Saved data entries
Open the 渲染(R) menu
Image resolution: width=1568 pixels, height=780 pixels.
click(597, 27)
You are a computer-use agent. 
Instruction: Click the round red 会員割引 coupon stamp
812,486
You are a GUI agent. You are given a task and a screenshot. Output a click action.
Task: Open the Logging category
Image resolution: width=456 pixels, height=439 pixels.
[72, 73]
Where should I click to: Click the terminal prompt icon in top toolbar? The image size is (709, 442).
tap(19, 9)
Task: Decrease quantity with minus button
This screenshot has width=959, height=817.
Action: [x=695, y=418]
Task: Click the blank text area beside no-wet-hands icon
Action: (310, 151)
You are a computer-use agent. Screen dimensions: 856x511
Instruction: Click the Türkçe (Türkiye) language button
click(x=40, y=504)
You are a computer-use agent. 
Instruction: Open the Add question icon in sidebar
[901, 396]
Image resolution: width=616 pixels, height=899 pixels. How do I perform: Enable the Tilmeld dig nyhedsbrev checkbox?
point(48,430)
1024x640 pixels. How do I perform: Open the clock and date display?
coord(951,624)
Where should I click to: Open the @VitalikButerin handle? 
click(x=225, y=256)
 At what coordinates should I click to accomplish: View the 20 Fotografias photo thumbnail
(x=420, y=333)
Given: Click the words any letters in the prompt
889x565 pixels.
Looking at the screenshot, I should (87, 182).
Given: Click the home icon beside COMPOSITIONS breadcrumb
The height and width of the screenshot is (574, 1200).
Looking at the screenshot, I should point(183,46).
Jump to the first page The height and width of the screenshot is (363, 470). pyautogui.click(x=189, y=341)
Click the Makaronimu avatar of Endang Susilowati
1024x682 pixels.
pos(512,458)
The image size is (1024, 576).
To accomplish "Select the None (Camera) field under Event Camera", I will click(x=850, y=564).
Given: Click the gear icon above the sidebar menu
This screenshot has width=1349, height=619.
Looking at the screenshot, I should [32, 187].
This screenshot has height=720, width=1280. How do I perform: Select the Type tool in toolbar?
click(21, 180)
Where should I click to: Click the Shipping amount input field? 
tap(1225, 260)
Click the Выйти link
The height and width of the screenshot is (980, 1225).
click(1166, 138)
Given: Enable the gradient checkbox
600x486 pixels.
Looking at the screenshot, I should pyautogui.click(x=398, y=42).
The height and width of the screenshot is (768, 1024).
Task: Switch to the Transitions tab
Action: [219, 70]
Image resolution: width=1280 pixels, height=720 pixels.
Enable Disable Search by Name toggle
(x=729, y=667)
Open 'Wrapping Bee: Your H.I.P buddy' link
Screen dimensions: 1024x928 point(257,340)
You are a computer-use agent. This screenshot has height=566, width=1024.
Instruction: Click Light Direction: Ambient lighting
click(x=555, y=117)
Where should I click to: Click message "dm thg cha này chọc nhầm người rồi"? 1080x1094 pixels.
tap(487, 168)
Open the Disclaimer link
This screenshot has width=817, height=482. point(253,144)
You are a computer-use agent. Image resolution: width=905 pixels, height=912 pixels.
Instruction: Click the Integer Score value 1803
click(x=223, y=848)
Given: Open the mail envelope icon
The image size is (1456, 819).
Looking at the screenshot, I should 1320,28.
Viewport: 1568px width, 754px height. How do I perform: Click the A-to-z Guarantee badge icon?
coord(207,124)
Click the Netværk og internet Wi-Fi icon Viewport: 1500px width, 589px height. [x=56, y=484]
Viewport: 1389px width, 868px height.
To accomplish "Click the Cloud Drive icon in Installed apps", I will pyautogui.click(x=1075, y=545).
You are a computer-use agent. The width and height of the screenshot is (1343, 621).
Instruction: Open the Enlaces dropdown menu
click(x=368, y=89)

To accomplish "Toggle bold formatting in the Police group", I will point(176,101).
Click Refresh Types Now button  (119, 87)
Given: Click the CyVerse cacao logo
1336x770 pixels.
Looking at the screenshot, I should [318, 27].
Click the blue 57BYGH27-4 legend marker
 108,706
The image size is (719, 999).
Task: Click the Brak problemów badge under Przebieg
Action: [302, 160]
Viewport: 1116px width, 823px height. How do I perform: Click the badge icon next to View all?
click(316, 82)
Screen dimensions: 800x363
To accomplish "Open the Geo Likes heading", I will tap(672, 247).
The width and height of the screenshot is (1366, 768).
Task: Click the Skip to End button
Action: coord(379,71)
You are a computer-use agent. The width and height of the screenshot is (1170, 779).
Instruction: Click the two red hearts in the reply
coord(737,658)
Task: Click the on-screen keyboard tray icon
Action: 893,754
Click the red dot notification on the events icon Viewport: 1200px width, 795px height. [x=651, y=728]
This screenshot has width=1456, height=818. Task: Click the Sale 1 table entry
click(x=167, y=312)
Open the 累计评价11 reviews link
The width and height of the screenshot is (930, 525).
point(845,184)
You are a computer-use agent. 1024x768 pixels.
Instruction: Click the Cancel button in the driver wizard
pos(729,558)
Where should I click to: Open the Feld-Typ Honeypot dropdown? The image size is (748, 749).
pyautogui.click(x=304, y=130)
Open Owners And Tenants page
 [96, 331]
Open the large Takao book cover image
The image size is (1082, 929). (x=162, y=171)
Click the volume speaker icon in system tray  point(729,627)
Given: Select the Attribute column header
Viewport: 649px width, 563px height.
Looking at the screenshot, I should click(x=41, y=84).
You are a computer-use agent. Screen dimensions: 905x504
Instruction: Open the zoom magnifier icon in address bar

WHAT TO PRODUCE: Copy the entries word for word. Start at the first line and end with the line containing "The image size is (1024, 576).".

RESULT FOR THIS EXERCISE:
Open the 渲染(R) menu
Image resolution: width=1568 pixels, height=780 pixels.
click(597, 27)
You are a computer-use agent. 
Instruction: Click the round red 会員割引 coupon stamp
812,486
You are a GUI agent. You are given a task and a screenshot. Output a click action.
Task: Open the Logging category
Image resolution: width=456 pixels, height=439 pixels.
[72, 73]
Where should I click to: Click the terminal prompt icon in top toolbar? The image size is (709, 442).
tap(19, 9)
Task: Decrease quantity with minus button
This screenshot has width=959, height=817.
Action: [x=695, y=418]
Task: Click the blank text area beside no-wet-hands icon
Action: (310, 151)
You are a computer-use agent. Screen dimensions: 856x511
Instruction: Click the Türkçe (Türkiye) language button
click(x=40, y=504)
You are a computer-use agent. 
Instruction: Open the Add question icon in sidebar
[901, 396]
Image resolution: width=616 pixels, height=899 pixels. How do I perform: Enable the Tilmeld dig nyhedsbrev checkbox?
point(48,430)
1024x640 pixels. How do I perform: Open the clock and date display?
coord(951,624)
Where should I click to: Open the @VitalikButerin handle? 
click(x=225, y=256)
 At what coordinates should I click to accomplish: View the 20 Fotografias photo thumbnail
(x=420, y=333)
Given: Click the words any letters in the prompt
889x565 pixels.
Looking at the screenshot, I should (87, 182).
Given: Click the home icon beside COMPOSITIONS breadcrumb
The height and width of the screenshot is (574, 1200).
Looking at the screenshot, I should point(183,46).
Jump to the first page The height and width of the screenshot is (363, 470). pyautogui.click(x=189, y=341)
Click the Makaronimu avatar of Endang Susilowati
1024x682 pixels.
pos(512,458)
The image size is (1024, 576).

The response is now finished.